L’ora più buia di Francesca Volpi pediatra amorevole di Treviolo

In copertina, La Villa Volpi alla Roncola, dove è stata portata Francesca dopo la morte.
La dottoressa Francesca Volpi è morta lo scorso dicembre, nella clinica di Brembate Sopra dove era stata ricoverata da qualche tempo in seguito alla diagnosi di una malattia logorante. Sulle spalle, sessantacinque inverni e una vita spesa a prescrivere farmaci e a misurare la febbre ai piccoli cittadini di Treviolo, nel ruolo di una pediatra amorevole e scrupolosa. La sua recente scomparsa ha rispolverato la memoria che molti cittadini conservano di lei. Ricordi che ne elogiano la professionalità, ma che ne hanno messo a nudo anche alcuni dei suoi lati più bui, legati alle tristi vicende personali che la videro protagonista.
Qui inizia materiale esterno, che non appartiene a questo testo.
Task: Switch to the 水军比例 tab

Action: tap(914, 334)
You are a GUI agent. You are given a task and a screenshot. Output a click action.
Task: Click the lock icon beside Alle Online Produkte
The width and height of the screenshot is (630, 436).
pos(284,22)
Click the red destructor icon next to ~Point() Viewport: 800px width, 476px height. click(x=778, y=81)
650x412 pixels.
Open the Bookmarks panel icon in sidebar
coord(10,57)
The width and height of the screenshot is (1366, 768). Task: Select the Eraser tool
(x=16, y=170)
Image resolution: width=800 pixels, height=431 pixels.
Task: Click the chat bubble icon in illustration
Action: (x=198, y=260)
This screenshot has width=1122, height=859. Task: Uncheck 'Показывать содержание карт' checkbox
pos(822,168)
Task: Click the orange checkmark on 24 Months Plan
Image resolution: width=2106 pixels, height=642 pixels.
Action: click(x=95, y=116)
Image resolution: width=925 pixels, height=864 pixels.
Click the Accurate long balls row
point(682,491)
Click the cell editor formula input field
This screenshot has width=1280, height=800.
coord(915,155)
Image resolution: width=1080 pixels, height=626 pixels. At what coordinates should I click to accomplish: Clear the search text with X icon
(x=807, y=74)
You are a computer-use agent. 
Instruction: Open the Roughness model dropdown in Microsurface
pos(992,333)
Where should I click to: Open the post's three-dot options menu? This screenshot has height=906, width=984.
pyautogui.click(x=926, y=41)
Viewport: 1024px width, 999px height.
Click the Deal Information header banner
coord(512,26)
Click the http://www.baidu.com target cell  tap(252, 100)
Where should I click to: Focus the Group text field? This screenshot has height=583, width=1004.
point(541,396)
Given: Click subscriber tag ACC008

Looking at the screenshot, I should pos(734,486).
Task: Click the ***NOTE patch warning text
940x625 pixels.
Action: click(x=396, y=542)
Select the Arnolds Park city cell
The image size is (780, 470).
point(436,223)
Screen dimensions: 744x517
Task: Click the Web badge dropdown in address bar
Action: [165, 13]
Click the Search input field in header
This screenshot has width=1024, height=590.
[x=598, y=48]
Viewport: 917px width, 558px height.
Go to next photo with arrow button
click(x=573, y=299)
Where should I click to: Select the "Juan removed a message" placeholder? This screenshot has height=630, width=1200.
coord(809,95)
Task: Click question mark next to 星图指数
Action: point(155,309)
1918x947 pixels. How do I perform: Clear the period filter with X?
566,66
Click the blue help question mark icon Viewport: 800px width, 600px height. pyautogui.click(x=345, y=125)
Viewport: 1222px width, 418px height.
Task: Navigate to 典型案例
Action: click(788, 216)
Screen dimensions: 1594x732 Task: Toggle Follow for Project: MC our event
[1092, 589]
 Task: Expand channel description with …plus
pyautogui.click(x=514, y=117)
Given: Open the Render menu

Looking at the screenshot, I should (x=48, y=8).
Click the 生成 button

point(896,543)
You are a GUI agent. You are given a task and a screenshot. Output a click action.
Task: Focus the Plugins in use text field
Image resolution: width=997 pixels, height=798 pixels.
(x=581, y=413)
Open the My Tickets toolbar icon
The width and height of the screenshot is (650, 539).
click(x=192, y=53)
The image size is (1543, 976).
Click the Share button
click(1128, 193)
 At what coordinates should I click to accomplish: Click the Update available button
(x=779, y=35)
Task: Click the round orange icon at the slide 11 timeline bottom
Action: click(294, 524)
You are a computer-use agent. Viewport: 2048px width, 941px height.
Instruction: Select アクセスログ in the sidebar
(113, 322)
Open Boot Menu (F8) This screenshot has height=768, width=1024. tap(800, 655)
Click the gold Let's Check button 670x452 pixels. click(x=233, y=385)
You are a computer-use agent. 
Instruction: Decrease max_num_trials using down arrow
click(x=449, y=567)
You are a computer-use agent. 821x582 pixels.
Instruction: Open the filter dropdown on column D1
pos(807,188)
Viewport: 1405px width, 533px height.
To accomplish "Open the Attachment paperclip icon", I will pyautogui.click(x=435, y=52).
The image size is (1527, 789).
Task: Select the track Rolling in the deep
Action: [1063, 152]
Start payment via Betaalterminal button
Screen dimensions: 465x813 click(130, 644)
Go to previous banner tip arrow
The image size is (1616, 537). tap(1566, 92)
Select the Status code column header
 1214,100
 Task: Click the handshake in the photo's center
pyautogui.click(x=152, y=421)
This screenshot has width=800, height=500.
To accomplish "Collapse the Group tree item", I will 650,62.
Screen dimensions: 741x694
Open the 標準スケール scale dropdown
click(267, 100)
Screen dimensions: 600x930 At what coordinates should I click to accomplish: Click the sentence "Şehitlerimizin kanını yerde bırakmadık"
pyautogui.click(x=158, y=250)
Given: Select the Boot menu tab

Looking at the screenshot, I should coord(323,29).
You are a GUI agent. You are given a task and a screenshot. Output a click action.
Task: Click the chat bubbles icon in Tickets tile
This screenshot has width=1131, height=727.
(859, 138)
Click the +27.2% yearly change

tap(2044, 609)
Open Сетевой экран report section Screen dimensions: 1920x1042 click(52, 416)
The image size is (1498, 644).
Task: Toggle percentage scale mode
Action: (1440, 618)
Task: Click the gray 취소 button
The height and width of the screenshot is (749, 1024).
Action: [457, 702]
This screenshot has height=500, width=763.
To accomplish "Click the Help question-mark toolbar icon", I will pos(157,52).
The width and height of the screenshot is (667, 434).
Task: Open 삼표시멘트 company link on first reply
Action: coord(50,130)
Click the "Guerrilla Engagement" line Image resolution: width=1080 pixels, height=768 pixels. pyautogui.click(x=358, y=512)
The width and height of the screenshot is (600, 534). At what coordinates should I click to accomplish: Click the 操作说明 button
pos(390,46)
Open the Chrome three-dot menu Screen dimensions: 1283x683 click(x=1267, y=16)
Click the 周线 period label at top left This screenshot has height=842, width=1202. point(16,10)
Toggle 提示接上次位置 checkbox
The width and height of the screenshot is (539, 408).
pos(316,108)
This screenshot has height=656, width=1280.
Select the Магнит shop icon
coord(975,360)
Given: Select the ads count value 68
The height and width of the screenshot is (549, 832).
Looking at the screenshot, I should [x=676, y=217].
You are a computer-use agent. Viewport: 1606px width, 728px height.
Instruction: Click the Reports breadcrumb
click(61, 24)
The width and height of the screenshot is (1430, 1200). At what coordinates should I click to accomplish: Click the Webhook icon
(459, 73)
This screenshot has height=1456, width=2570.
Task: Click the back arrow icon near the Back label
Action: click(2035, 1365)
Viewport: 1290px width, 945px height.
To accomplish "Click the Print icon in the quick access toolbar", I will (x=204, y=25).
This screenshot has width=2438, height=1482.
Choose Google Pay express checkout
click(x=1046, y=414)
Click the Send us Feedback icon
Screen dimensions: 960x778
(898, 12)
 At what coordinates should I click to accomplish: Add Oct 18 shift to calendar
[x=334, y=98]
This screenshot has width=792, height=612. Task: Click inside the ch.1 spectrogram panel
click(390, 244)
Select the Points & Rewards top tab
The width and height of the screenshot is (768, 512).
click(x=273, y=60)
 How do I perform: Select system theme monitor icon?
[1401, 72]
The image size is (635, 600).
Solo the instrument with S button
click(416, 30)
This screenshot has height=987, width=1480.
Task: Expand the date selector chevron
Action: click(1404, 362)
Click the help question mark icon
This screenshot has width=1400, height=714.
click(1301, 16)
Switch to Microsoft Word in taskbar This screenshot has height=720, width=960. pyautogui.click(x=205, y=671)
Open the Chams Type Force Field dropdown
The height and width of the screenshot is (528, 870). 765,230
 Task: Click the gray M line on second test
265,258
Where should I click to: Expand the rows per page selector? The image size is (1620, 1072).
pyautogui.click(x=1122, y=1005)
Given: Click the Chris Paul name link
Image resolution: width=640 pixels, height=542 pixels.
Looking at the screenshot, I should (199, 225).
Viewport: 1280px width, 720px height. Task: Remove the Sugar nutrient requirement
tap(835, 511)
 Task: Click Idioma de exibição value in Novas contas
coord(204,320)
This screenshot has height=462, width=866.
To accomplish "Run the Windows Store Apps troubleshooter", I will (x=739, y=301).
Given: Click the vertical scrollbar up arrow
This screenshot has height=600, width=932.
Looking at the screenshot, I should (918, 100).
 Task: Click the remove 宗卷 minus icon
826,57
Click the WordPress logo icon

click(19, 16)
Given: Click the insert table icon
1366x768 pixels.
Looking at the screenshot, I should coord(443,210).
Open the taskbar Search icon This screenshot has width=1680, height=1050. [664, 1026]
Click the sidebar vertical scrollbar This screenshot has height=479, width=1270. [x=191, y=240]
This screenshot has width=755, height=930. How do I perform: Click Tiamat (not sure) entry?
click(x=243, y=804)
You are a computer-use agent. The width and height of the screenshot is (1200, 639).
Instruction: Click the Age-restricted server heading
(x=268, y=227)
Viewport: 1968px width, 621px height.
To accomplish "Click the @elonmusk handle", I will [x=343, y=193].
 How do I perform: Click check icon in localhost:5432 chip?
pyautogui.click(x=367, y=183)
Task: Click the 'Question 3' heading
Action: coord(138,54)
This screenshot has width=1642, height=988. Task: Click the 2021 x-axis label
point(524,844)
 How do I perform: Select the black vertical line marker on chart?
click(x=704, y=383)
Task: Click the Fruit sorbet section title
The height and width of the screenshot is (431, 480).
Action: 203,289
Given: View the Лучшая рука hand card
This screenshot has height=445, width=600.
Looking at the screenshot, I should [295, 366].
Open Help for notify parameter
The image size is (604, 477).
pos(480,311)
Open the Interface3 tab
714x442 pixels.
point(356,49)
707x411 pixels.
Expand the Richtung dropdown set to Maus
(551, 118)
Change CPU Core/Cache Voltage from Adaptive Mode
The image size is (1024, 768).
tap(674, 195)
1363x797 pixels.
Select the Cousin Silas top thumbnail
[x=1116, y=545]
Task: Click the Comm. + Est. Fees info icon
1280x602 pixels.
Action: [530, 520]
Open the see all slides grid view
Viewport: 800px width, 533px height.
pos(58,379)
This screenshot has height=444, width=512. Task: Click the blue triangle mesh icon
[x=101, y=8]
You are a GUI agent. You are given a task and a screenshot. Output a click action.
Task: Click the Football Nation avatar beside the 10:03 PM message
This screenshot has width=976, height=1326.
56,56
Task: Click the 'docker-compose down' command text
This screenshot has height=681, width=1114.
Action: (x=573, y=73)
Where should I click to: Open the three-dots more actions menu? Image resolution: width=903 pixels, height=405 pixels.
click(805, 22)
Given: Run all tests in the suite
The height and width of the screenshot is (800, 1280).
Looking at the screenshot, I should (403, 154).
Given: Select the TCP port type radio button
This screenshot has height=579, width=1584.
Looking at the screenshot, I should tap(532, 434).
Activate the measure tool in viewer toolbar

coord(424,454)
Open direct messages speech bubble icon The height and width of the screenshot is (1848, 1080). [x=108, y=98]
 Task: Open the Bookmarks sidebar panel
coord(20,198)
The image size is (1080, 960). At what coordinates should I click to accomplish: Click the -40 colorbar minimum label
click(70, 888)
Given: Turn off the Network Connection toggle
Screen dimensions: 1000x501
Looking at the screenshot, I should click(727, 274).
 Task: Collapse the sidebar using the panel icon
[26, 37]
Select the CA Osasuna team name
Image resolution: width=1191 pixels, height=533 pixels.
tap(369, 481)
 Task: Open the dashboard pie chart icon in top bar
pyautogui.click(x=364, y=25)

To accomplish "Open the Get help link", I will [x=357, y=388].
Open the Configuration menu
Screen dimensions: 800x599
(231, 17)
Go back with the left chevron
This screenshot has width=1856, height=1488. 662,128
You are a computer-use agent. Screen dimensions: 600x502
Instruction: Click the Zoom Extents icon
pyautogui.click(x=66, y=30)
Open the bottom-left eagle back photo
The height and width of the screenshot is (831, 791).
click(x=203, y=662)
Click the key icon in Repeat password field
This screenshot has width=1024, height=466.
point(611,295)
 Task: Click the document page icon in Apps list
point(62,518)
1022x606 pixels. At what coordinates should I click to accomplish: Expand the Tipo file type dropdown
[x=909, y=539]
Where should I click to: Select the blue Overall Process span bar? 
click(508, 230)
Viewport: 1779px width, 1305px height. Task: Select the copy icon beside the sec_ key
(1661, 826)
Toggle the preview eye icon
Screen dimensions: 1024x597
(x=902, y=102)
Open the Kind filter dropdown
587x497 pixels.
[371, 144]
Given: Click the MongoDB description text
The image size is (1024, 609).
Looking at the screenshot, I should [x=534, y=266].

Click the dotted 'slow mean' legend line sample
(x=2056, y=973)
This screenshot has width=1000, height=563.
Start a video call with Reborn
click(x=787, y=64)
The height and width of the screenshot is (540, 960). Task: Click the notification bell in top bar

«Non sopporto le voci che hanno iniziato a circolare per il paese non appena si è saputo che era morta - racconta A.G., amica e conoscente della Volpi -. La gente non fa che sottolineare quanto fosse ovvia la sua morte, per via del problema con l’alcol, una dipendenza in cui era rimasta incastrata da anni a causa del dolore patito. Così infangano la sua memoria e tutto quello che di buono ha fatto». A.G. ha conosciuto la dottoressa nel 1984, quando da Bergamo decise di trasferirsi con la sua famiglia a Treviolo. «Quello è stato anche l’anno in cui sono diventata mamma. All’epoca, tuttavia, andare dalla pediatra o meno era una scelta personale. Per diversi mesi avevo deciso di farne a meno. Le amiche che avevo intorno insistevano, ma io restavo ferma sulla mia convinzione di poter fare senza. Finché un giorno, al supermercato, è stata lei a riconoscermi. Mi ha avvicinata, mi ha invitata a casa sua con mia figlia per capire insieme come affrontare lo svezzamento»
I pomeriggi che A.G. e Francesca hanno trascorso insieme nel castello della Roncola dove la pediatra viveva erano inizialmente semplici incontri formali. Ma ben presto le cose sono cambiate. «Passare il pomeriggio insieme, in compagnia...»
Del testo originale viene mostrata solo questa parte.